Desde los márgenes más reflexivos de los movimientos sociales, hoy ha cobrado gran relevancia un informe publicado por colectivos ecofeministas de Cantabria y otras regiones del norte de España. El documento, titulado «Resistencia 2026: El ecofeminismo frente al auge del fascismo», analiza cómo las políticas de extracción minera y destrucción del territorio en zonas rurales de la «España vaciada» están alimentando discursos autoritarios y nostálgicos. Estas organizaciones denuncian que la Unión Europea está declarando «proyectos estratégicos» a minas que destruyen ecosistemas clave, bajo la excusa de la soberanía tecnológica.

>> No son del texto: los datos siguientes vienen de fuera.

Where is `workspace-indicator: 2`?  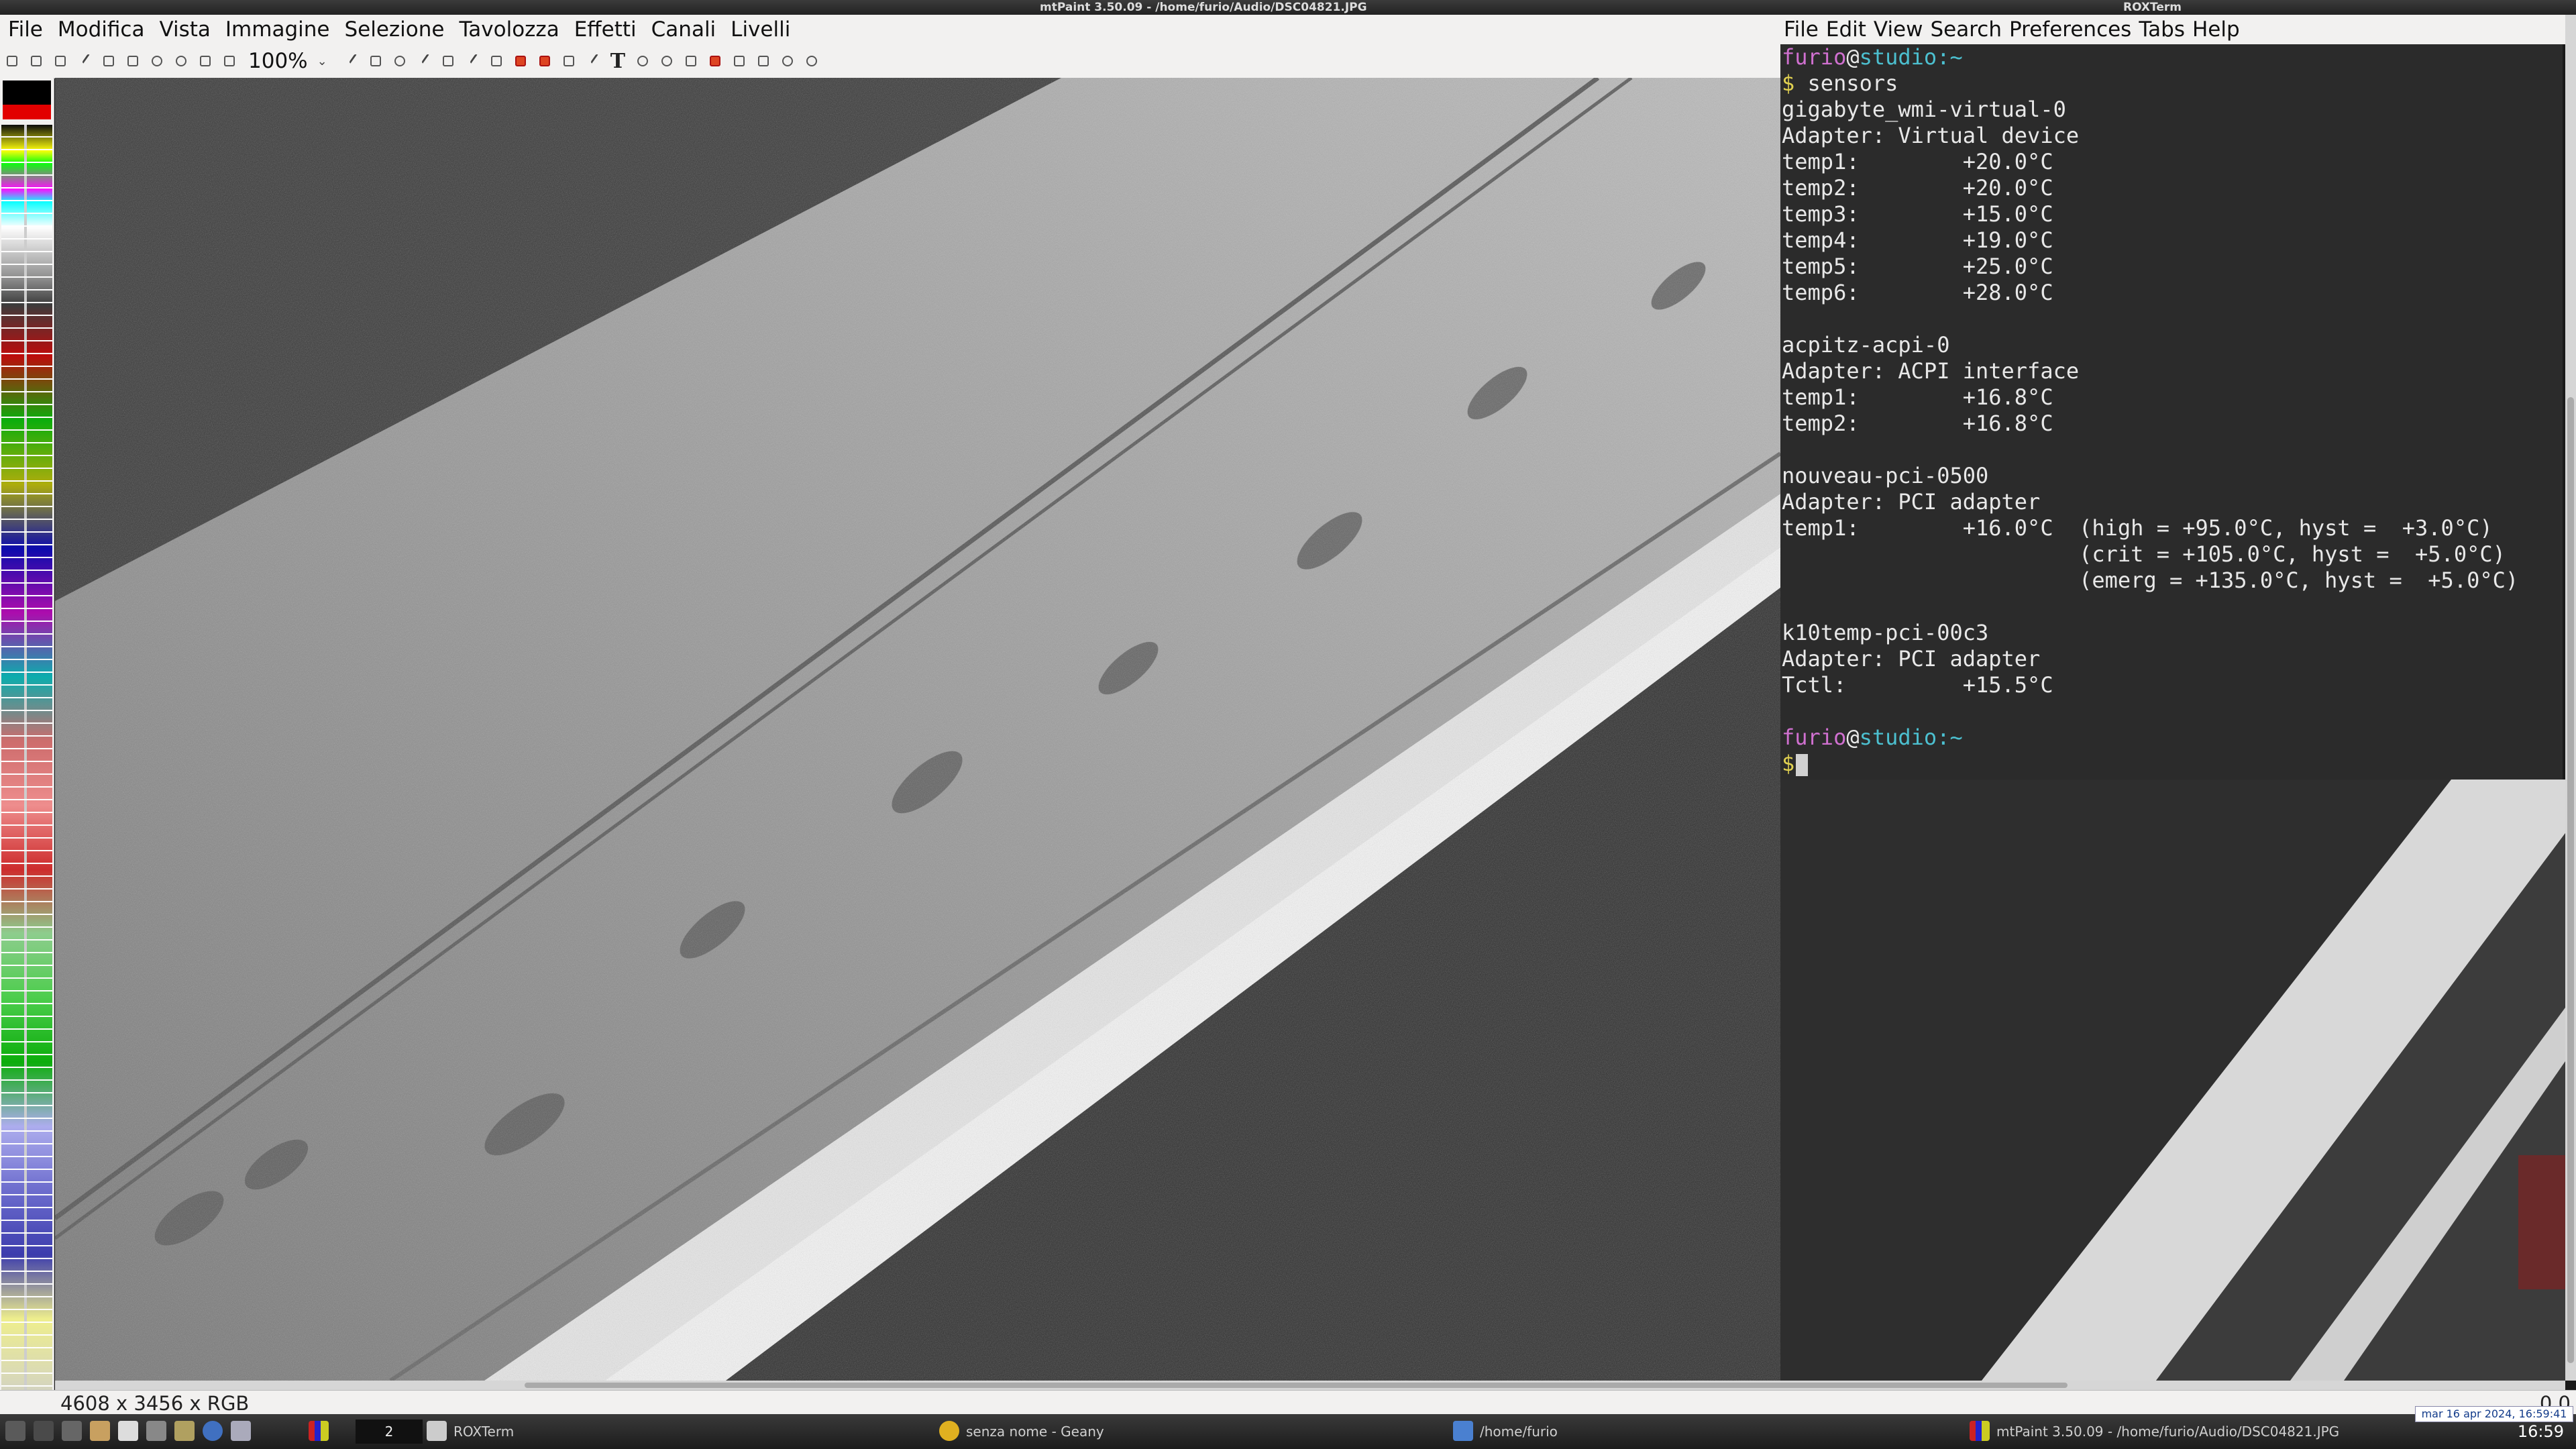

La noticia reside en la red de apoyo que se ha formado hoy entre estas mujeres rurales y los colectivos de abogados ambientalistas para demandar a la UE ante el Tribunal de Justicia de la Unión Europea. Argumentan que se están vulnerando leyes de protección de la salud pública para favorecer a multinacionales mineras. El informe destaca que allí donde el tejido social es más fuerte y las mujeres lideran la defensa del agua y la tierra, el avance de las ideas autoritarias es menor. «Defender el Pirineo o la costa cántabra es defender la democracia misma», reza una de las conclusiones del estudio que hoy circula por las redes sociales de las principales ONGs ambientales.

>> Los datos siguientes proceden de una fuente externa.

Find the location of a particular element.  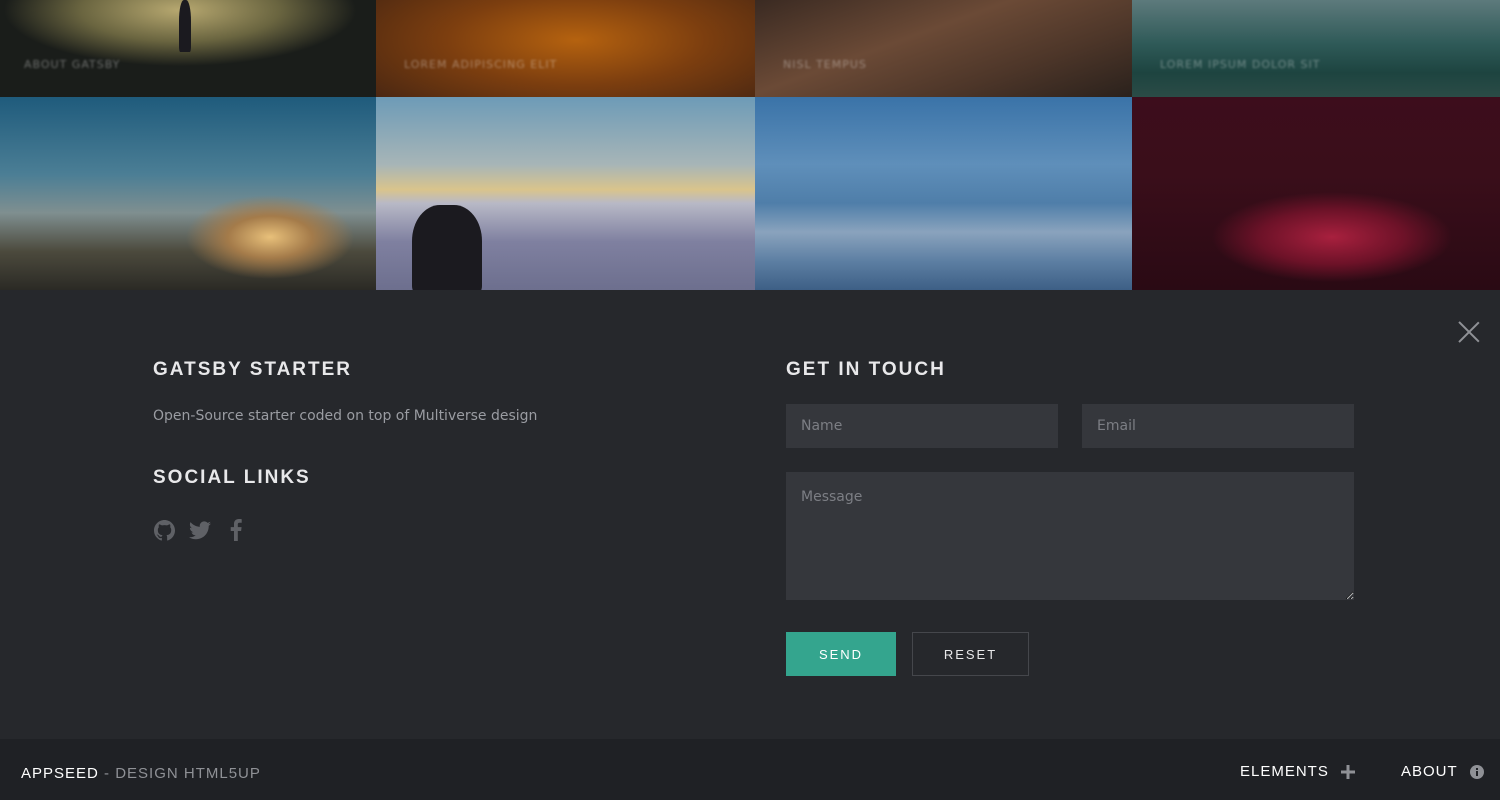

facebook-icon is located at coordinates (236, 530).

Esta conexión entre el cuidado de la vida y la política de alto nivel es lo que define la actualidad ecofeminista de este sábado. Frente a una agenda política que a menudo se pierde en personalismos, estas organizaciones están poniendo sobre la mesa un debate incómodo: la imposibilidad de una democracia sana en un territorio herido. Las jornadas de hoy en diversos centros sociales de España están sirviendo para tejer una alianza entre el municipalismo y el ecologismo de base que promete ser la verdadera oposición a las políticas de desregulación ambiental que vienen de Bruselas.